As he spoke, he took down from a little closet on the wall a heap of damp-stained, ragged, worthless-looking paper, and then set himself to try and help discover the required name.
“Hardon,” he said,—“Hardon, Octavius Hardon and Lavinia Addison. We’ll lay those that are done with down here, if you please; for, though they do not appear so, the leaves are in a certain order. Hardon, Hardon, Octavius, and Lavinia Addison,” he kept on muttering, as Septimus and he carefully examined column after column amongst the dilapidated leaves; though Septimus progressed but slowly, for his hand trembled and a mist swam before his eyes.
“Take a glass of wine,” said the curate kindly, producing a decanter and glass from the little cupboard; “you seem agitated.”
Septimus took the glass with trembling hand, and then resumed his task with increased energy, till at last there were not above half a dozen leaves to scan, when he uttered an exclamation of joy, for there, upon a scrap before him—torn, stained, and almost illegible—was the sought-for entry, bearing the well-known signature of his father, and the trembling handwriting of his mother.
“Here, here, Matt,” he whispered, “look!” and the paper quivered in his hands—“‘Octavius Hardon, Lavinia Addison,’ and signed by her old friend Miss Morris.”

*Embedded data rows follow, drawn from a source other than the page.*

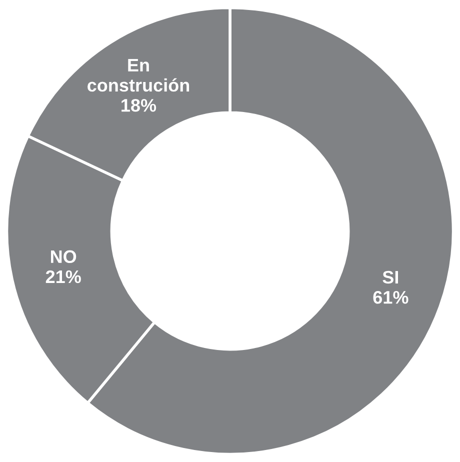 This screenshot has width=460, height=462. Describe the element at coordinates (390, 277) in the screenshot. I see `slice-label: SI` at that location.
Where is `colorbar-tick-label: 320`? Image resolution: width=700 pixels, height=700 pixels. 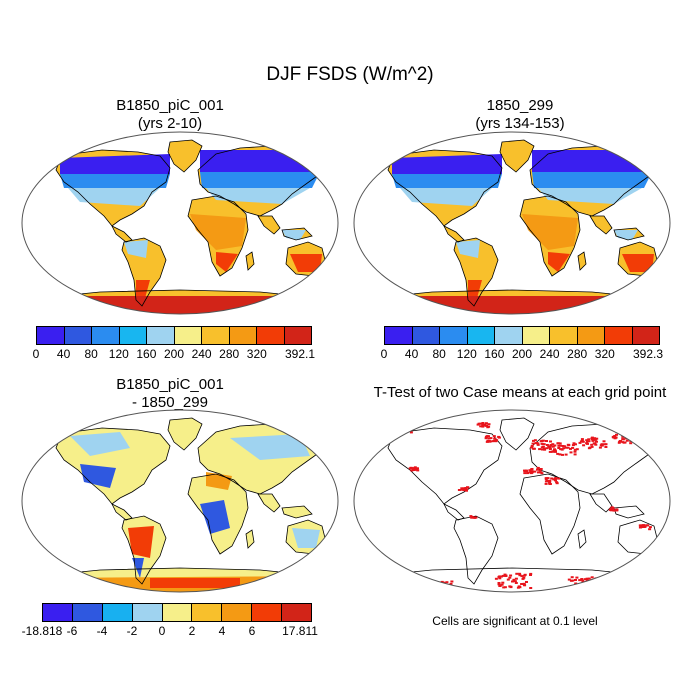 colorbar-tick-label: 320 is located at coordinates (604, 354).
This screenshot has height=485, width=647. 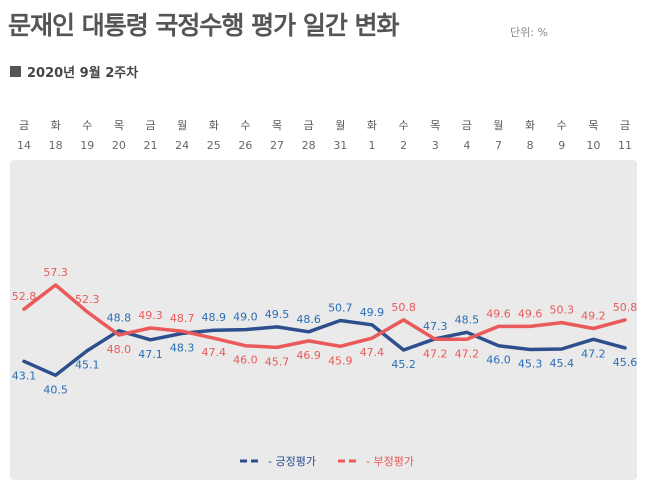 What do you see at coordinates (24, 296) in the screenshot?
I see `data-label-negative: 52.8` at bounding box center [24, 296].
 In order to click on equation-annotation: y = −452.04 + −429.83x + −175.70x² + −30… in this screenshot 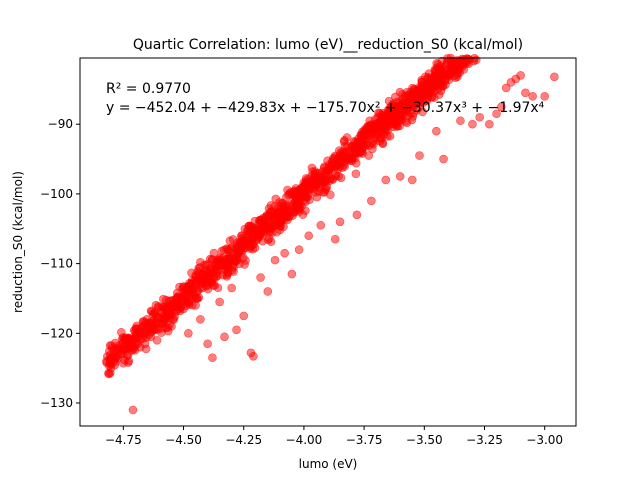, I will do `click(326, 108)`.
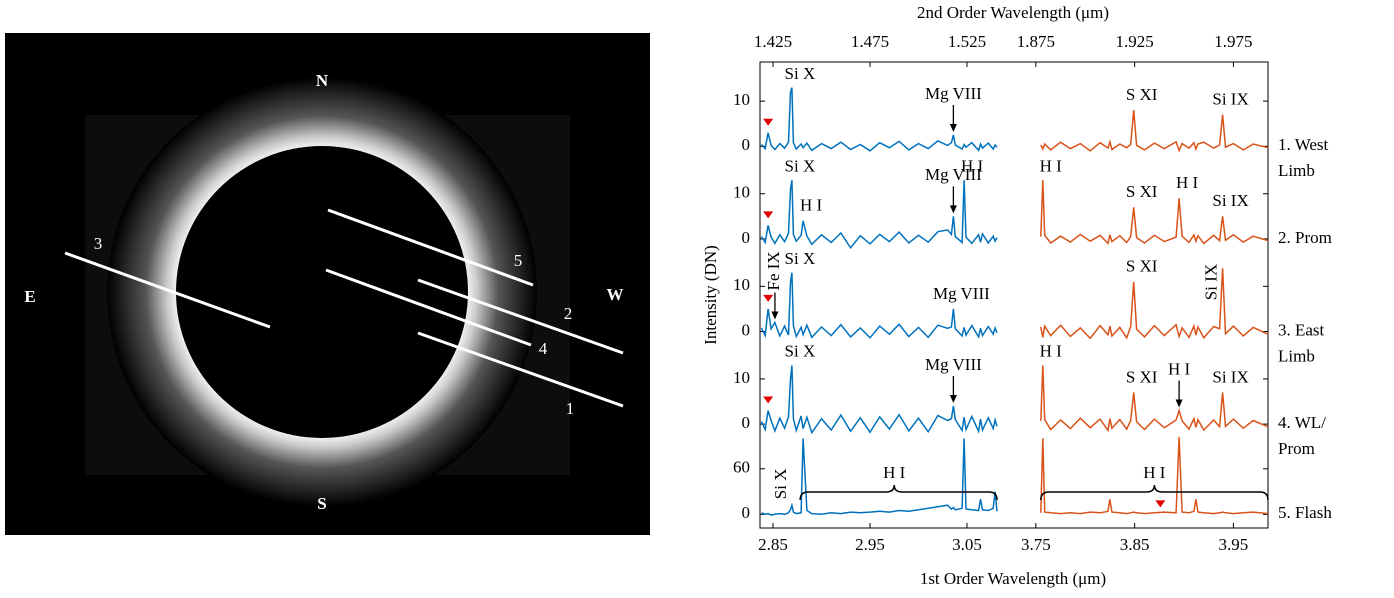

“Right it is, so far,” said Matt, holding his glasses to his eyes wrong way foremost, with both hands, “and just a year and a half before the baptism. Now you know, sir, I pitched it pretty strong before now, so as you shouldn’t expect too much; but it’s my belief that, after all said and done, we’ve got enough documentary evidence; and things seeming so very regular, if you had begun as you should have done, unless there was something very strong on the other side that we can’t see through, you must have got a verdict. But then I hardly like for you to try on this only; for the law’s a ticklish thing to deal with, and though this all looks so straightforward, it don’t prove against what your uncle says, and will bring witnesses to swear.”
“But how can he?” exclaimed Septimus, in a whisper.
“Ah,” said Matt, refreshing himself after his wont, “how can he? Why, by means of that comical stuff as he’s been so anxious to get hold of. Why, sir, he could find witnesses as would swear to any mortal thing on the face of this earth; they’d almost undertake to prove as you weren’t born at all, sir. Mind, I don’t say that they’d carry the day, sir; but I’m only telling you of what villainy there is in this world, and how you must be prepared, even to fighting the dev— I beg your pardon, sir,” said Matt bashfully, as he pulled up short, having in his earnestness forgotten the presence of the third party.
“I’m sorry to say that there’s a great deal of truth in what you assert,” said the curate quietly; for Septimus was looking at him in an appealing way as if expecting that he would demolish all that Matt had advanced. “Suborned witnesses are nothing new in this world of ours.”
“Pull out your note-book, sir, and let’s take it down,” said Matt; and as he spoke, he drew out an old dog’s-eared memorandum-book and a stumpy fragment of lead pencil that would not mark without being kissed and coaxed every moment, when he copied the entry most carefully, compared it with the original, and then with that just made by Septimus Hardon.